» **GIVEN PROBLEM**
Copy the following entries verbatim, leaving out every picture.
#####
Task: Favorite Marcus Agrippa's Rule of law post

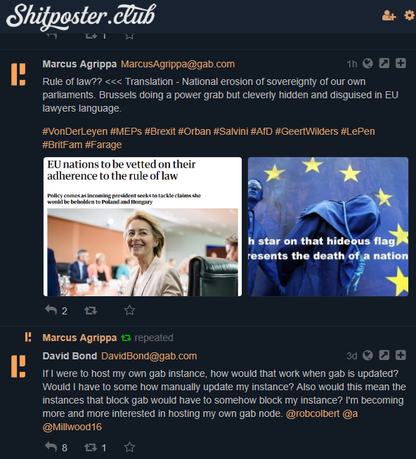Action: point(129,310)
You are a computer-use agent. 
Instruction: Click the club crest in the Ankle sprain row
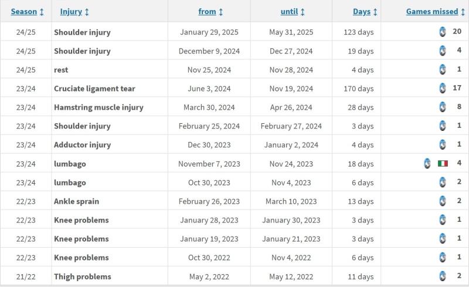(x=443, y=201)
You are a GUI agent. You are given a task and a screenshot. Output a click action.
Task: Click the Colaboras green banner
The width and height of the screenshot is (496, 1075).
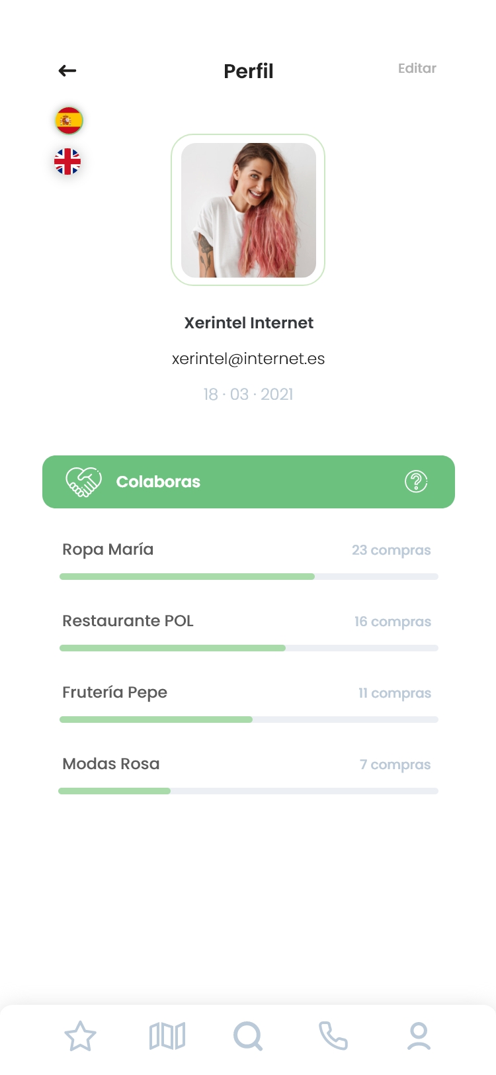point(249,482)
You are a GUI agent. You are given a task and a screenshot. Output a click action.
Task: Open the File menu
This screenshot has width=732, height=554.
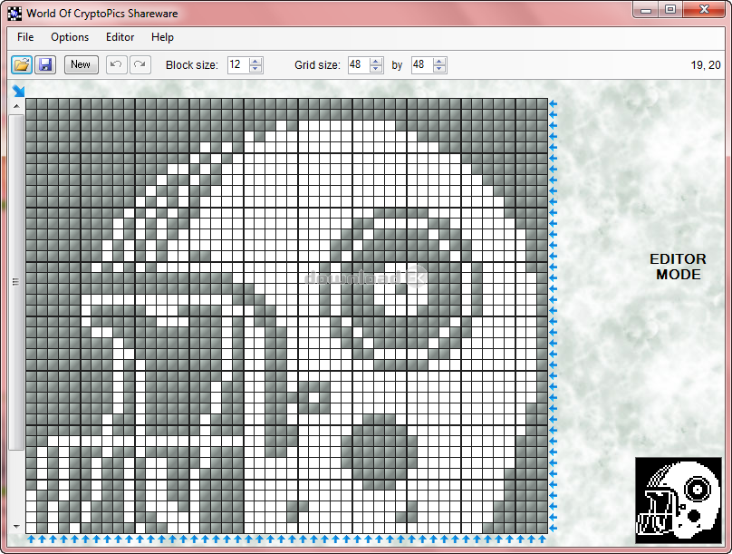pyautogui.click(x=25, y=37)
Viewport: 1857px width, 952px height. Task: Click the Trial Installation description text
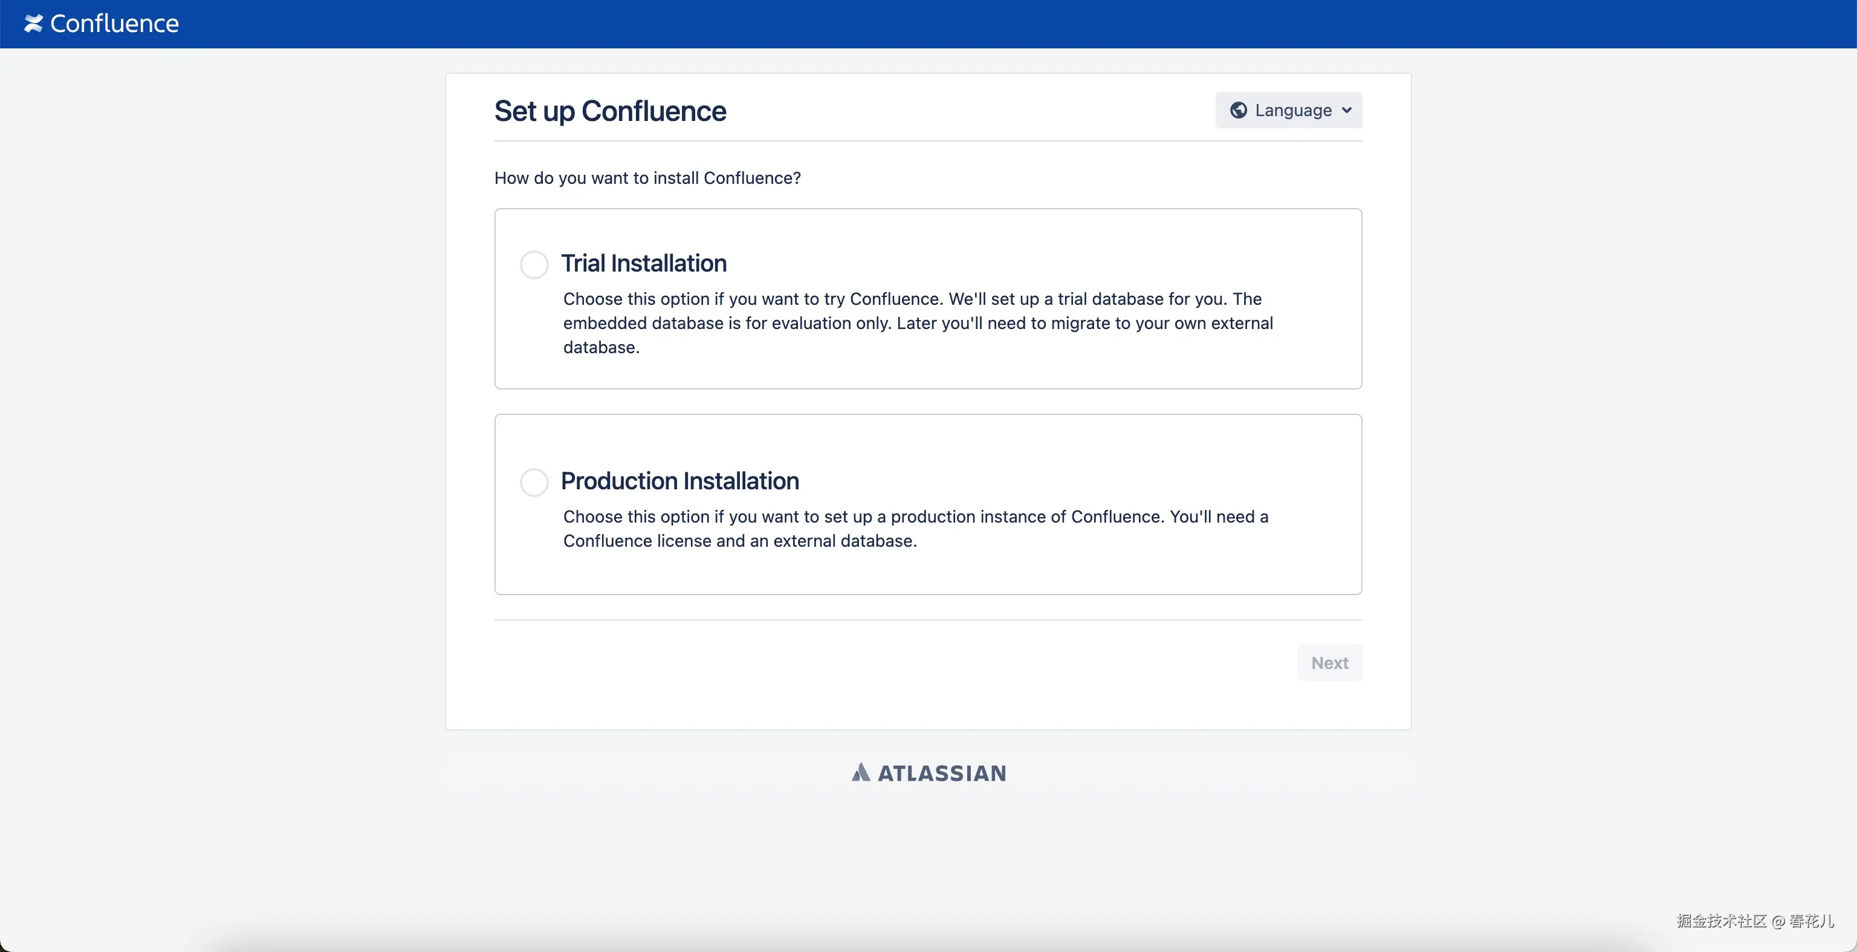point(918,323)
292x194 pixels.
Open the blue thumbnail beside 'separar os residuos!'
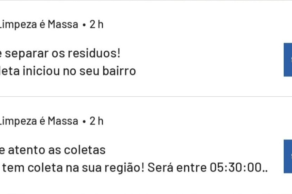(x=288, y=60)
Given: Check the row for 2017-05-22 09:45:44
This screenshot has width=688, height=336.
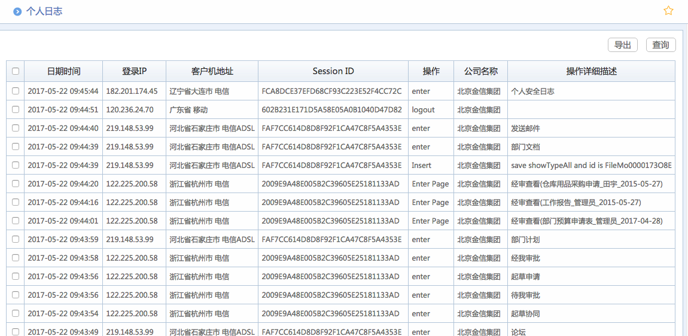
#####
» **THE COMPLETED TASK**
Task: Favorite Marcus Agrippa's Rule of law post

Action: point(129,310)
You are a computer-use agent. 
Instruction: Click the club crest in the Ankle sprain row
(x=443, y=201)
You are a GUI agent. You are given a task and a screenshot. Output a click action.
Task: Click the Colaboras green banner
The width and height of the screenshot is (496, 1075).
point(249,482)
You are a GUI agent. You are given a task and a screenshot. Output a click action.
Task: Open the File menu
This screenshot has width=732, height=554.
pyautogui.click(x=25, y=37)
Viewport: 1857px width, 952px height. Task: Click the Trial Installation description text
point(918,323)
292x194 pixels.
Open the blue thumbnail beside 'separar os residuos!'
(x=288, y=60)
Given: Check the row for 2017-05-22 09:45:44
This screenshot has width=688, height=336.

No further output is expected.